The growth in publications in interventional cardiology has been equally staggering. In 1979, Gruentzig published his initial experience of the first 50 patients, 29 of whom had a successful procedure, in the New England Journal of Medicine. In the same year, the National Heart, Lung, and Blood Institute established a national registry to track the course of the field. The registry included Dr Gruentzig’s initial patients, and it has actively charted the changes in the field ever since. A MEDLINE search showed that since 1977, more than 67 000 papers have been published on the topics of angioplasty or stents. Last year (2007), more than 5300 articles and 245 randomized trials were published. With this number of reports, it is surprising that until now only 3 dedicated interventional or invasive cardiology journals have existed. Last year, the major randomized trials in interventional cardiology were published in more than 65 different journals. Because only 12% have been published in the interventional journals, the interventional cardiologist has needed to search general cardiology and medicine journals to identify the key interventional articles to keep abreast of the field. A premier journal that would focus on the large and growing field of interventional cardiology has been long needed and too long in coming. The goal of Circulation: Cardiovascular Interventions will be to fill this important unmet need and provide the greater interventional community with a reliable source of the highest-quality articles in the field.

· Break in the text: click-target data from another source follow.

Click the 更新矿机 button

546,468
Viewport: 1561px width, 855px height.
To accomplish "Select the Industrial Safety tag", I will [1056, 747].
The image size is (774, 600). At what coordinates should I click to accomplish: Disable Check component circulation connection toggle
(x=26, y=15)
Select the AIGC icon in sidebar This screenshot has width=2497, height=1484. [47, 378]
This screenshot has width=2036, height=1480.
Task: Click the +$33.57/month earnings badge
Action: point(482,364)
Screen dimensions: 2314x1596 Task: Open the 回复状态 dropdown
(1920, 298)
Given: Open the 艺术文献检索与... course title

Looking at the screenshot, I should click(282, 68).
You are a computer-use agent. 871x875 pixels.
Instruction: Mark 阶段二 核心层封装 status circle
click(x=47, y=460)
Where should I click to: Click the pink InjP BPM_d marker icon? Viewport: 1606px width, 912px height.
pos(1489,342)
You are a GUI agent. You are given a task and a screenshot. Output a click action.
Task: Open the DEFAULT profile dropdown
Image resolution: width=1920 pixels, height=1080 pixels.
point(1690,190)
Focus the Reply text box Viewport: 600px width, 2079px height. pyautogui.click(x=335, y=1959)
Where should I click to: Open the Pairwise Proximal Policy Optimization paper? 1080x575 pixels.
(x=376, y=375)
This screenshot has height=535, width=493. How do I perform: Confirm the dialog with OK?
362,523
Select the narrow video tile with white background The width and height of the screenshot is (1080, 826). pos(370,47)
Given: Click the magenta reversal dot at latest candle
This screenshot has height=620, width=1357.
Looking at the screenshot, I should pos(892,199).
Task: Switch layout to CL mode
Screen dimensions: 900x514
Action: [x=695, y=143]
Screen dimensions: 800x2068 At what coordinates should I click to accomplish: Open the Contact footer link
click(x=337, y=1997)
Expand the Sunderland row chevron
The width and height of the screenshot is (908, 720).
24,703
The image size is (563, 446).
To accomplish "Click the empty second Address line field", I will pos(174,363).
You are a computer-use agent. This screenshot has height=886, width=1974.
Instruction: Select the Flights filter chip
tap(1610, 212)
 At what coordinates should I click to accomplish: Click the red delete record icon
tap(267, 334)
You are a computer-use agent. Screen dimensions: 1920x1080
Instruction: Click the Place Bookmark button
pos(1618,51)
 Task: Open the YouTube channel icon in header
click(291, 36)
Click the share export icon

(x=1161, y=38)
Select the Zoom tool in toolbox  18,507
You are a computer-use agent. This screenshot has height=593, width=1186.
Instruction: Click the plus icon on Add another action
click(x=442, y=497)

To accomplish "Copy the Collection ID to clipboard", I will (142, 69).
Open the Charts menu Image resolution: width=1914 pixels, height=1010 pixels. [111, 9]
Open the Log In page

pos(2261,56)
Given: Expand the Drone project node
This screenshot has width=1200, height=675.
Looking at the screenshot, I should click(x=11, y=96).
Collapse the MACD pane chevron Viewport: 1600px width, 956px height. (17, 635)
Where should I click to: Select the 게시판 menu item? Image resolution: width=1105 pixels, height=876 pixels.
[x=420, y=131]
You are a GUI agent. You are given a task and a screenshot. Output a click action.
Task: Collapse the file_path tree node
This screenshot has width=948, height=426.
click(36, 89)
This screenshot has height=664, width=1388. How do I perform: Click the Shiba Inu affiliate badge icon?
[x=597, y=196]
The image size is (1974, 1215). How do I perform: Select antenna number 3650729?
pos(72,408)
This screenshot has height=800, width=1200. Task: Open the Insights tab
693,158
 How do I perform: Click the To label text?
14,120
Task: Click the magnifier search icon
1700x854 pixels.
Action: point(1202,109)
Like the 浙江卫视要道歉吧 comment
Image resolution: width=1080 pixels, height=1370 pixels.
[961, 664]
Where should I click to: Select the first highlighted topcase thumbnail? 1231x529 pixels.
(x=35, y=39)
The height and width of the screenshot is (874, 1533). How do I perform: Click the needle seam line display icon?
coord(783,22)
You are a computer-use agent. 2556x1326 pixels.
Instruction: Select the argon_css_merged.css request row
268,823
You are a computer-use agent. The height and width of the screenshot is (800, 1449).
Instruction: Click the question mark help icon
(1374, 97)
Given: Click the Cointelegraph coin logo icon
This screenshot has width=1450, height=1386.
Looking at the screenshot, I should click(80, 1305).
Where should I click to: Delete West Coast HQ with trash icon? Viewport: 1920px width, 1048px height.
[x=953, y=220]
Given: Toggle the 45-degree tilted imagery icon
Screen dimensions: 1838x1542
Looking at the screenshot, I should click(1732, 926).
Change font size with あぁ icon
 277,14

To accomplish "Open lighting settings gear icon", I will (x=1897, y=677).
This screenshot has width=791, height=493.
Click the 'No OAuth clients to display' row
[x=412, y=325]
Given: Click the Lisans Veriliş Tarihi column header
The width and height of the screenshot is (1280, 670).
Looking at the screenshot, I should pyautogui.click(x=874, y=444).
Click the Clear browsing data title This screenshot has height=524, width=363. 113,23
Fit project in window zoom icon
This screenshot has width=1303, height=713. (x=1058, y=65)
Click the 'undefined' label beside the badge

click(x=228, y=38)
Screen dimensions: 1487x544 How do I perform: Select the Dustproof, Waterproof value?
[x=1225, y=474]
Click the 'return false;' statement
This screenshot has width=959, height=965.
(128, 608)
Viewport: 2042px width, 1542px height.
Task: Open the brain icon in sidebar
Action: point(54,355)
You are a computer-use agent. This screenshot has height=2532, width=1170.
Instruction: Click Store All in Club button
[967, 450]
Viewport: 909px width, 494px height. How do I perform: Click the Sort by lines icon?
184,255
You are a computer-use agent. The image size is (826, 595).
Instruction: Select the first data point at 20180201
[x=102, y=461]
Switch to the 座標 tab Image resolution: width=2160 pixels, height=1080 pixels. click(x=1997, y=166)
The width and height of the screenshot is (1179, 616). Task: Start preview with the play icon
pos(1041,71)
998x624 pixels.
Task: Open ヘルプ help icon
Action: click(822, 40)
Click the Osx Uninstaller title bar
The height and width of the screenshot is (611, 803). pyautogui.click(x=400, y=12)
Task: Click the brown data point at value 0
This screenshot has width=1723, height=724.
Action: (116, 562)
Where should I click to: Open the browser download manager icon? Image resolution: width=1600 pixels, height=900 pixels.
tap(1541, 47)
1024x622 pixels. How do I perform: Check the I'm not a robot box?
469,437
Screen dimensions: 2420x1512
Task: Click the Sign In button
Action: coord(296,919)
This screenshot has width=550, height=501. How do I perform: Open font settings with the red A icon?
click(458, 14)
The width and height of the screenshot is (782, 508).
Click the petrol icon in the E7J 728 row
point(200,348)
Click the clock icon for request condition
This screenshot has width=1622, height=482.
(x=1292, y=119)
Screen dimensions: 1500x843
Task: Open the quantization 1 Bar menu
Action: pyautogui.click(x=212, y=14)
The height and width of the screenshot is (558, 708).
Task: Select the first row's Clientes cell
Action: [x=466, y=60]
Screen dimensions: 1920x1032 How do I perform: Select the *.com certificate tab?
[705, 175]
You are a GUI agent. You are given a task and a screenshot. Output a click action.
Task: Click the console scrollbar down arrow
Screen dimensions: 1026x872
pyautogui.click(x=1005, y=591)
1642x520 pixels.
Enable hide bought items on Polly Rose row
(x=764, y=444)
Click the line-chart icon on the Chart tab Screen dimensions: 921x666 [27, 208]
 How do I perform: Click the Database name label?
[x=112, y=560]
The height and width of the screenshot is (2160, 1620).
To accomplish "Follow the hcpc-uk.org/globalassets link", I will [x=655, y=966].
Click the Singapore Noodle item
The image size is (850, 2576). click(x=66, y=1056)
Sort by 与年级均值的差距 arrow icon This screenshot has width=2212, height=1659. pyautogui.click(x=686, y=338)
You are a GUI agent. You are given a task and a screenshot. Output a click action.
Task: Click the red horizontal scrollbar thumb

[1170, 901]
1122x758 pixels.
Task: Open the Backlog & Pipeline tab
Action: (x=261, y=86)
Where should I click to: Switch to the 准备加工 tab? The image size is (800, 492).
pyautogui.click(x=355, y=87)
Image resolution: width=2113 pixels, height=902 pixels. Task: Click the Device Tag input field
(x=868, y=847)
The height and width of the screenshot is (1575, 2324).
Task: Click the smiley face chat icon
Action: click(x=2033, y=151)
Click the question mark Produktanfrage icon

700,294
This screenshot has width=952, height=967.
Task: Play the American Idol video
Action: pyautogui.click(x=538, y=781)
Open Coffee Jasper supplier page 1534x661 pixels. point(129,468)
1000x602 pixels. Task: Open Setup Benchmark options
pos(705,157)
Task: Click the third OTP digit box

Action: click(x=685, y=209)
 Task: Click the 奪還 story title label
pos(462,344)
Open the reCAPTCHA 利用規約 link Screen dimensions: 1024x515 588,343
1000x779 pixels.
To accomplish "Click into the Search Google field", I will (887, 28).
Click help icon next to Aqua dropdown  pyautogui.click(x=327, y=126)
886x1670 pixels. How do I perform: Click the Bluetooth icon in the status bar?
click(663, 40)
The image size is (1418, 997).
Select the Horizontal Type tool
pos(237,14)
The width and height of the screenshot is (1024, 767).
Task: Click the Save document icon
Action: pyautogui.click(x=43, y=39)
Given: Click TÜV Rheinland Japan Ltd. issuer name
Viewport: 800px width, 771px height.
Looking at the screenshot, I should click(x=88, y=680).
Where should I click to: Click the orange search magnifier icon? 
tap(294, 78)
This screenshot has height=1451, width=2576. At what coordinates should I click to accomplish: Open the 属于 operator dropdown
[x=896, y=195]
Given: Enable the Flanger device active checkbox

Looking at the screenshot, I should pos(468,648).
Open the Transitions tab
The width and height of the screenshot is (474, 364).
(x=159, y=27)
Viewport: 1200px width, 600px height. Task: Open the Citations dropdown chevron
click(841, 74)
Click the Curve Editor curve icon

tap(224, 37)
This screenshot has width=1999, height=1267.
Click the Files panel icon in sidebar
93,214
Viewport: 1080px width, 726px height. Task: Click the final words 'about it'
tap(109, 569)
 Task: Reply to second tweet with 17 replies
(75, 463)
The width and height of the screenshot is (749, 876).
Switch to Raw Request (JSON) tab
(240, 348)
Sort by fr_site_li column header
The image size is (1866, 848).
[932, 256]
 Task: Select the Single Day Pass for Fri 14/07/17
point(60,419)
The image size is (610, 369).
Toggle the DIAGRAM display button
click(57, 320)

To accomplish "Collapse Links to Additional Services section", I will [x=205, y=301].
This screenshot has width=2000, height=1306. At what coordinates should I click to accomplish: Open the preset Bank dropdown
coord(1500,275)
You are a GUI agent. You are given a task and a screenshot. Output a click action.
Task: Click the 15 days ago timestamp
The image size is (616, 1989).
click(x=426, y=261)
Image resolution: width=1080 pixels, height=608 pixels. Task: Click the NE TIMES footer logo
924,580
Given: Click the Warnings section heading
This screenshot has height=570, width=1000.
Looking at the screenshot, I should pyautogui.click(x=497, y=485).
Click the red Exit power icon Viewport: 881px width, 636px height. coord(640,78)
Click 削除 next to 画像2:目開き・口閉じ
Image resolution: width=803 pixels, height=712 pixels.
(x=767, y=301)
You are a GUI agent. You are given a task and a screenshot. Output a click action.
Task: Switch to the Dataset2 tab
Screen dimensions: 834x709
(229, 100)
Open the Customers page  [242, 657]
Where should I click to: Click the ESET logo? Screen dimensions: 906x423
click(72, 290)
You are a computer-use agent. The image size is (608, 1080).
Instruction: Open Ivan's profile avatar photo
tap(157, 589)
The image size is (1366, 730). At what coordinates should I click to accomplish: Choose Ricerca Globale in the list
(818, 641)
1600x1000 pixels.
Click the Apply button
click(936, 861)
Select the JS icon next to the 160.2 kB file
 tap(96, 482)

As William Osler said in 1874 at the valedictory address to the graduates in medicine and surgery at McGill College, “Medicine is pre-eminently a progressive science, day by day receiving fresh acquisitions, opening up new fields for investigation, and it will your duty, as far as in you lies, to keep pace with this progress.” Our hope is that this journal will assist in this process.
The core mission of the new journal will be to publish original experimental and clinical investigations that provide new and important contributions that will lead to improvement in care of patients. In addition, we will publish authoritative reviews by recognized leaders in the field. This will include bimonthly publication of Advances in Interventional Cardiology, Controversies in Interventional Cardiology, and Images in Interventional Cardiology. Every 2 months, we will publish the journal in printed form, but original research articles will be published online as they are accepted. Our goal will be to publish manuscripts as rapidly as possible, and we will utilize the proven expertise of the Circulation editorial office staff and the supervision of the Circulation editorial board to accomplish this. We encourage authors to submit papers directly to Circulation: Cardiovascular Interventions. In addition, authors of manuscripts that have been considered for Circulation but are believed to have a subspecialty focus will be offered the opportunity to have their papers considered for Circulation: Cardiovascular Interventions.
I am honored to have the privilege to serve as Editor-in-Chief and am delighted that David Williams will be serving as Senior Associate Editor with me. We welcome your input into the journal and suggestions for improvements.